──────── Dataset content ────────

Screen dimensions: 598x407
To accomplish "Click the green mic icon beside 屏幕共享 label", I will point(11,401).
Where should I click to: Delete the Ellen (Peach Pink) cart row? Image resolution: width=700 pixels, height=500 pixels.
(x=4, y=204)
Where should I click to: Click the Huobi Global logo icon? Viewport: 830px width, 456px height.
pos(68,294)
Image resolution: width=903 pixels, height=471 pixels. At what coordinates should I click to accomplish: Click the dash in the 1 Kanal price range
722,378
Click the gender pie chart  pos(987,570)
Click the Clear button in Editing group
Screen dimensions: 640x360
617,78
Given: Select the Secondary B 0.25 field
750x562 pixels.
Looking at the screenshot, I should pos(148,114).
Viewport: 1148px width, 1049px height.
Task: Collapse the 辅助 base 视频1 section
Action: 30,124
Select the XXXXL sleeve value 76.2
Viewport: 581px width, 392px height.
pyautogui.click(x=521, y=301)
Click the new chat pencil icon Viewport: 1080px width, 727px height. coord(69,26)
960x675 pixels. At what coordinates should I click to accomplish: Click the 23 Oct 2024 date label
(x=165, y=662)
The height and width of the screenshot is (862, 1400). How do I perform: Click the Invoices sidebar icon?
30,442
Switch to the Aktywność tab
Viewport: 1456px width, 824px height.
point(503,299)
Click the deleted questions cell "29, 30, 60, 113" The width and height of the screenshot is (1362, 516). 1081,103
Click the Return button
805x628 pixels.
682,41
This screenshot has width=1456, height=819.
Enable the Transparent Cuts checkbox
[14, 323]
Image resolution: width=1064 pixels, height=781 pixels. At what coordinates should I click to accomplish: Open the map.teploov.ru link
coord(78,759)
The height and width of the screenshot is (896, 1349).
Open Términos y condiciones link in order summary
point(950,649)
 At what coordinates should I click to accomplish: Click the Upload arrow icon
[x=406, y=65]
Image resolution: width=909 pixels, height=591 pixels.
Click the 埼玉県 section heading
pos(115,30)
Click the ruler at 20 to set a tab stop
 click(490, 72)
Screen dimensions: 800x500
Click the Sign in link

────────

• [Problem details]: Give every line of the rows above as a Markdown table with the columns "No." and "Line," numbering each line and leaving out blank lines.

• [Task response]:
| No. | Line |
|---|---|
| 1 | Screen dimensions: 598x407 |
| 2 | To accomplish "Click the green mic icon beside 屏幕共享 label", I will point(11,401). |
| 3 | Where should I click to: Delete the Ellen (Peach Pink) cart row? Image resolution: width=700 pixels, height=500 pixels. |
| 4 | (x=4, y=204) |
| 5 | Where should I click to: Click the Huobi Global logo icon? Viewport: 830px width, 456px height. |
| 6 | pos(68,294) |
| 7 | Image resolution: width=903 pixels, height=471 pixels. At what coordinates should I click to accomplish: Click the dash in the 1 Kanal price range |
| 8 | 722,378 |
| 9 | Click the gender pie chart  pos(987,570) |
| 10 | Click the Clear button in Editing group |
| 11 | Screen dimensions: 640x360 |
| 12 | 617,78 |
| 13 | Given: Select the Secondary B 0.25 field |
| 14 | 750x562 pixels. |
| 15 | Looking at the screenshot, I should pos(148,114). |
| 16 | Viewport: 1148px width, 1049px height. |
| 17 | Task: Collapse the 辅助 base 视频1 section |
| 18 | Action: 30,124 |
| 19 | Select the XXXXL sleeve value 76.2 |
| 20 | Viewport: 581px width, 392px height. |
| 21 | pyautogui.click(x=521, y=301) |
| 22 | Click the new chat pencil icon Viewport: 1080px width, 727px height. coord(69,26) |
| 23 | 960x675 pixels. At what coordinates should I click to accomplish: Click the 23 Oct 2024 date label |
| 24 | (x=165, y=662) |
| 25 | The height and width of the screenshot is (862, 1400). How do I perform: Click the Invoices sidebar icon? |
| 26 | 30,442 |
| 27 | Switch to the Aktywność tab |
| 28 | Viewport: 1456px width, 824px height. |
| 29 | point(503,299) |
| 30 | Click the deleted questions cell "29, 30, 60, 113" The width and height of the screenshot is (1362, 516). 1081,103 |
| 31 | Click the Return button |
| 32 | 805x628 pixels. |
| 33 | 682,41 |
| 34 | This screenshot has width=1456, height=819. |
| 35 | Enable the Transparent Cuts checkbox |
| 36 | [14, 323] |
| 37 | Image resolution: width=1064 pixels, height=781 pixels. At what coordinates should I click to accomplish: Open the map.teploov.ru link |
| 38 | coord(78,759) |
| 39 | The height and width of the screenshot is (896, 1349). |
| 40 | Open Términos y condiciones link in order summary |
| 41 | point(950,649) |
| 42 |  At what coordinates should I click to accomplish: Click the Upload arrow icon |
| 43 | [x=406, y=65] |
| 44 | Image resolution: width=909 pixels, height=591 pixels. |
| 45 | Click the 埼玉県 section heading |
| 46 | pos(115,30) |
| 47 | Click the ruler at 20 to set a tab stop |
| 48 |  click(490, 72) |
| 49 | Screen dimensions: 800x500 |
| 50 | Click the Sign in link |